> **ACTIVITY 1**:
Using the thesis abstract on bone substitute materials, answer these questions:
(a) What compressive strength does the abstract give for PMMA?
(b) What material served as the simulated cancellous bone?
(c) By how much did adding 10% wt glass fibers increase the compressive strength of the new BSM?
> **ACTIVITY 2**: Rewrite the paragraph in the thesis abstract on bone substitute materials that begins "Subchondroplasty is a procedure" as a shorter paragraph, keeping its main facts.

> **EXTRACTED TEXT**:
______________________________

Dissertations and Theses

Date of Award


Document Type



Biomedical Engineering

First Advisor

Mitchell Schaffler


Bone cement, Calcium Phosphate, Bioactive fibers/beads


Subchondroplasty is a procedure that utilized bone substitutes materials (BSMs) or bone cement to correct bone defects in the subchondral bone. The two main materials used to compose BSMs are poly-methyl-methacrylate (PMMA) and calcium phosphate cement (CaP). Currently, there is no optimal bone material substitute in the market that can provide both the adequate mechanical support and the right viscosity to reach the affected area in the subchondral bone. In addition, there is also no established parameter for their proper use, based on the defect size and location. PMMA possesses comparable mechanical properties to bone (i.e. 96 MPa in compressive strength) but does not promote bone formation. Meanwhile, CaP possesses biocompatibility and degradability properties but as a material, has weak compression strengths (i.e. 6 MPa) and no shear strength. The objective of this study was to evaluate the in vitro injectability of several common commercially available BSMs into a simulated trabecular bone model. The aim was to evaluate the performance of eight commercially available BSMs, (AccuFill®, Simplex™, StrucSure™, Beta BSM™, Cerament™, Hydroset™, Norian™ SRS, Pro-Dense®) including the force required to deliver the bone substitute into the simulated cancellous bone (PVF 12.5 polyurethane foam), the amount of BSM injected, and the flow pattern in a closed void. Thus far, we found that the CaP-based AccuFill was the only cement that was easily delivered (i.e. lowest injection force), in sufficient volumes, and easily filled the affected area without damaging the host structure (p<0.001). In an attempt to enhance the mechanical properties of the CaP-based AccuFill, we mixed AccuFill with different weight percentage ratios of bioactive glass fibers and beads. Overall, adding bioactive components to AccuFill did not affect injection force and delivery of material (p<0.05). Adding 10% wt glass fibers increased compressive strength of the new BSM by 15%. This study is the first to compare the required forces to inject various commercially available BSMs, and compare the flow behavior and mechanical strengths within simulated cancellous bone structures. Data from this study can be used to further analyze the feasibility of future BSM composites to improve success rate in subchrondroplastic procedures.

______________________________

> **RECORDS SUPPLIED**:
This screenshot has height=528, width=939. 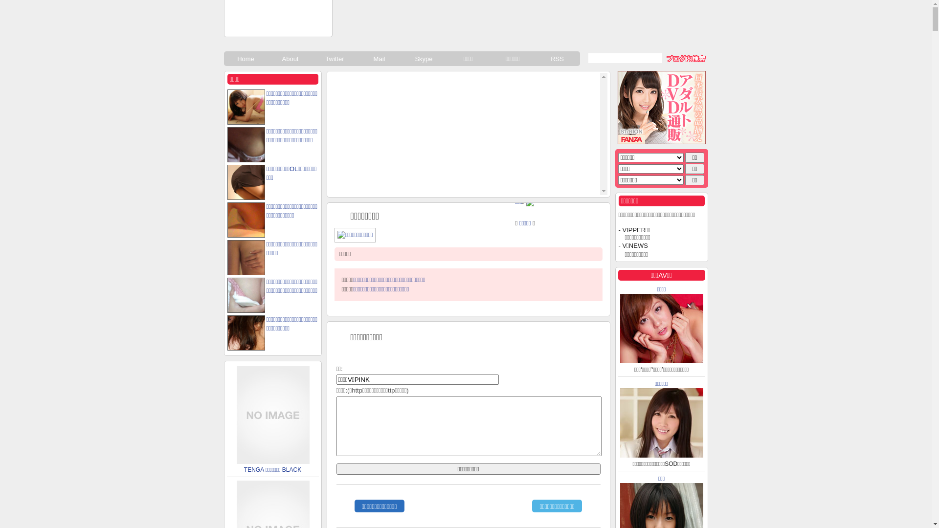 I want to click on 'Mail', so click(x=356, y=58).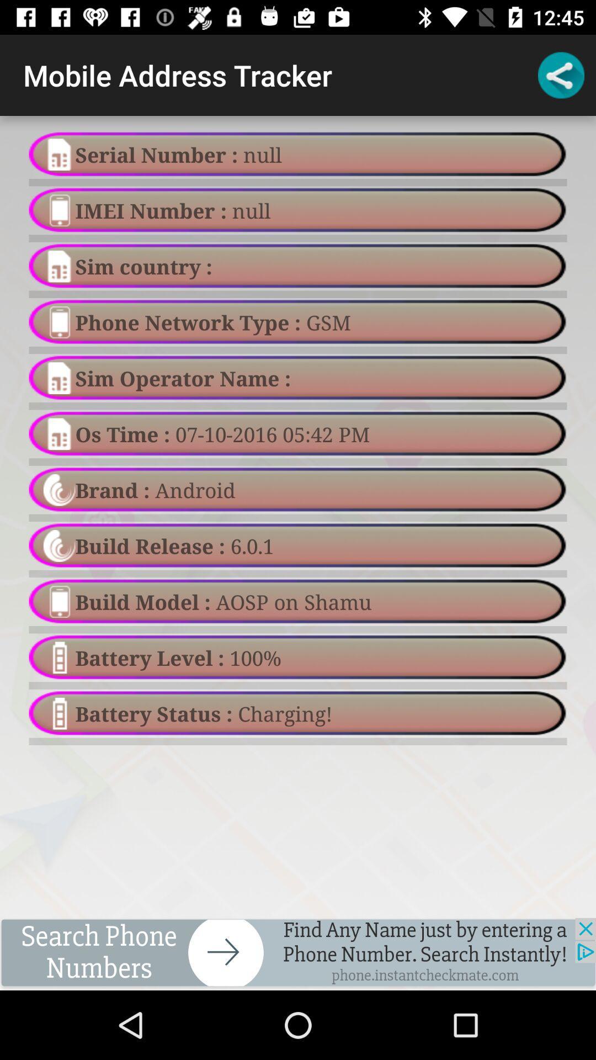 The width and height of the screenshot is (596, 1060). Describe the element at coordinates (298, 954) in the screenshot. I see `turn on and off app` at that location.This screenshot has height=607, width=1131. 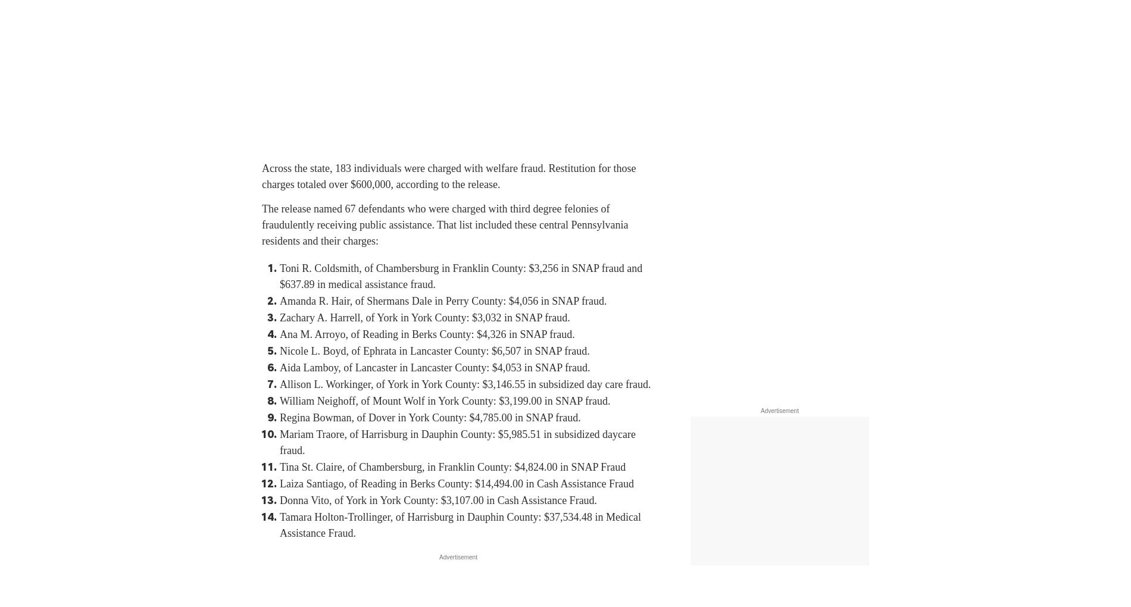 I want to click on 'Tamara Holton-Trollinger, of Harrisburg in Dauphin County: $37,534.48 in Medical Assistance Fraud.', so click(x=459, y=525). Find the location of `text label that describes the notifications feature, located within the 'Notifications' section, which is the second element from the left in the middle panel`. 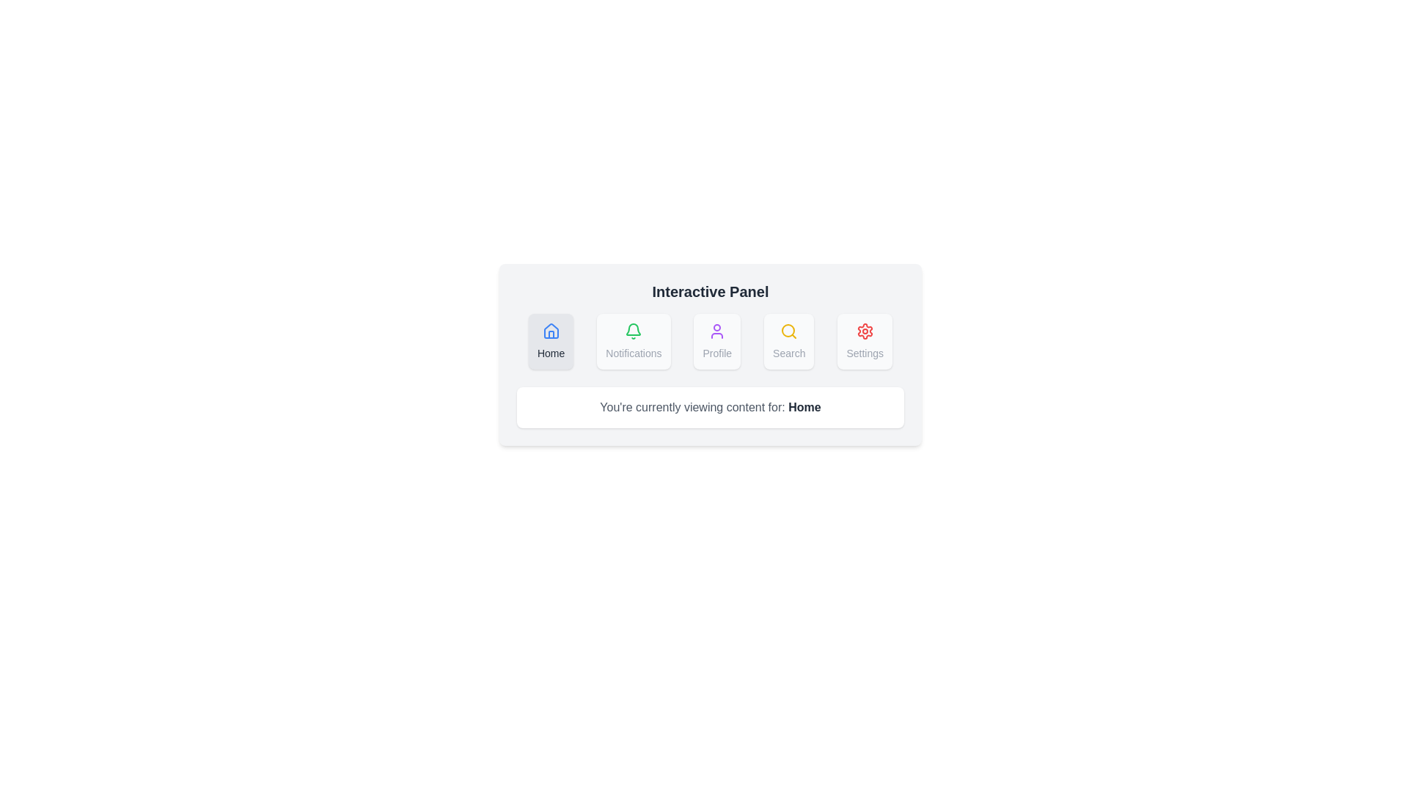

text label that describes the notifications feature, located within the 'Notifications' section, which is the second element from the left in the middle panel is located at coordinates (634, 354).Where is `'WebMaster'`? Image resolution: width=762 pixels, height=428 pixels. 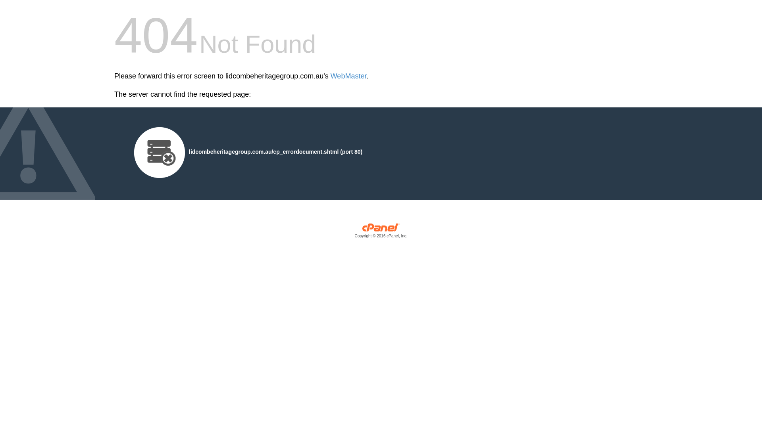
'WebMaster' is located at coordinates (348, 76).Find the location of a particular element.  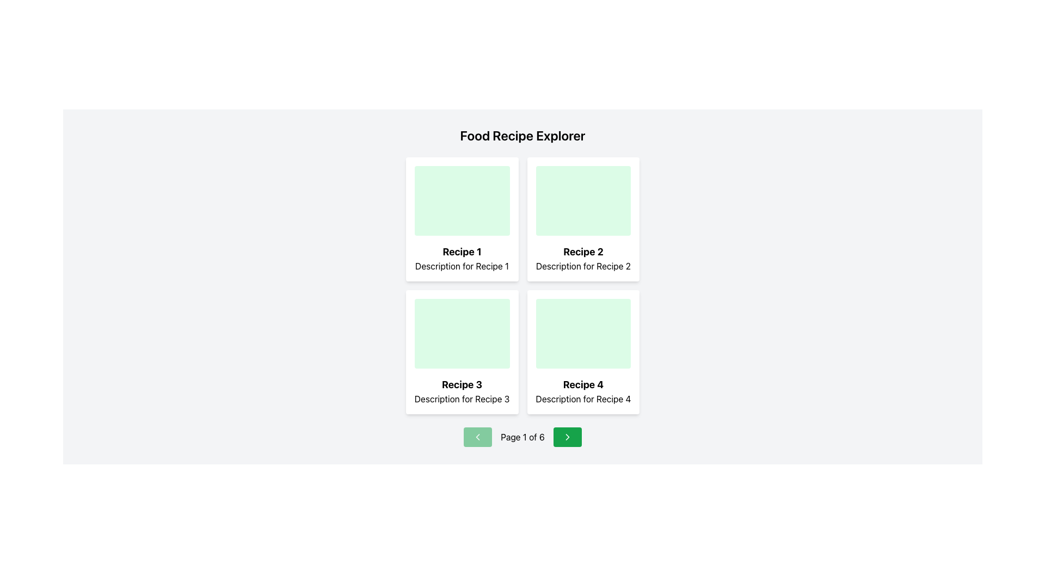

the recipe card component located in the top-left corner of the 2x2 grid layout, which provides a title and description preview for a recipe is located at coordinates (462, 219).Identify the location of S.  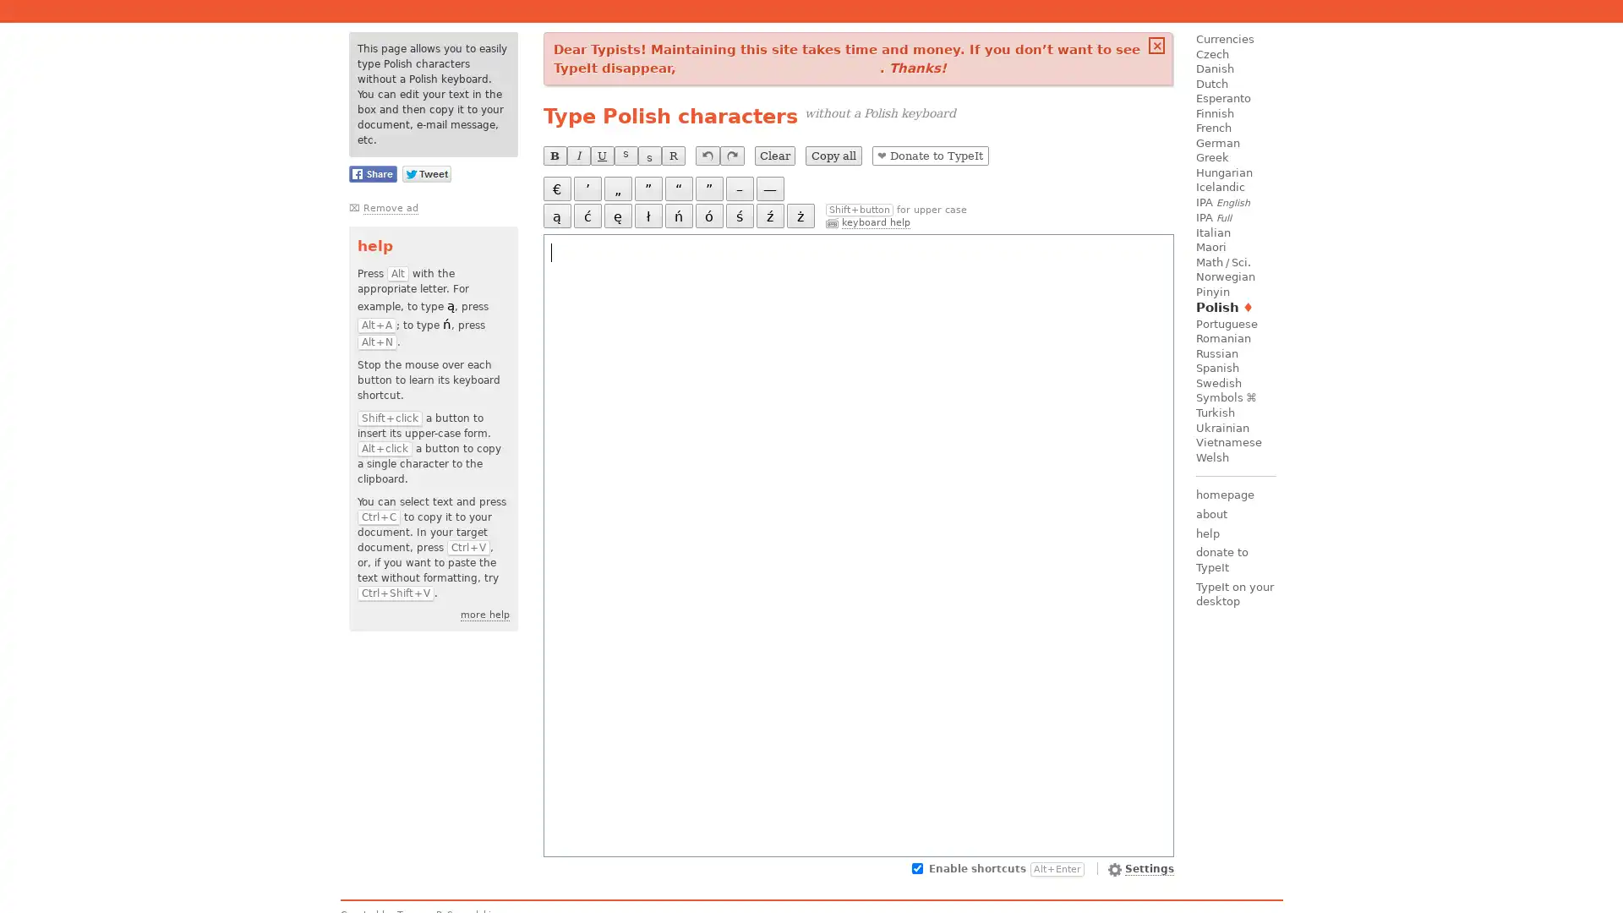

______________________________

> **OUTPUT 1**:
(a) 96 MPa
(b) PVF 12.5 polyurethane foam
(c) By 15%

> **OUTPUT 2**: Subchondroplasty uses bone substitute materials (BSMs) or bone cement to correct defects in subchondral bone. These materials are mainly made of PMMA or calcium phosphate cement (CaP). PMMA matches bone's compressive strength (96 MPa) but does not promote bone formation. CaP is biocompatible and degradable but has weak compressive strength (6 MPa) and no shear strength. No product on the market offers both adequate mechanical support and the right viscosity, and no parameters exist for use by defect size and location. The study tested eight commercial BSMs injected into PVF 12.5 polyurethane foam. It measured injection force, amount injected and flow pattern. The CaP-based AccuFill was the only cement that was easily delivered, in sufficient volume, without damaging the host structure. Mixing bioactive glass fibers and beads into AccuFill did not affect injection or delivery, and adding 10% wt glass fibers raised compressive strength by 15%. This is the first study to compare injection forces, flow behavior and strength of commercial BSMs in simulated cancellous bone. Its data can support future BSM composites for subchondroplasty.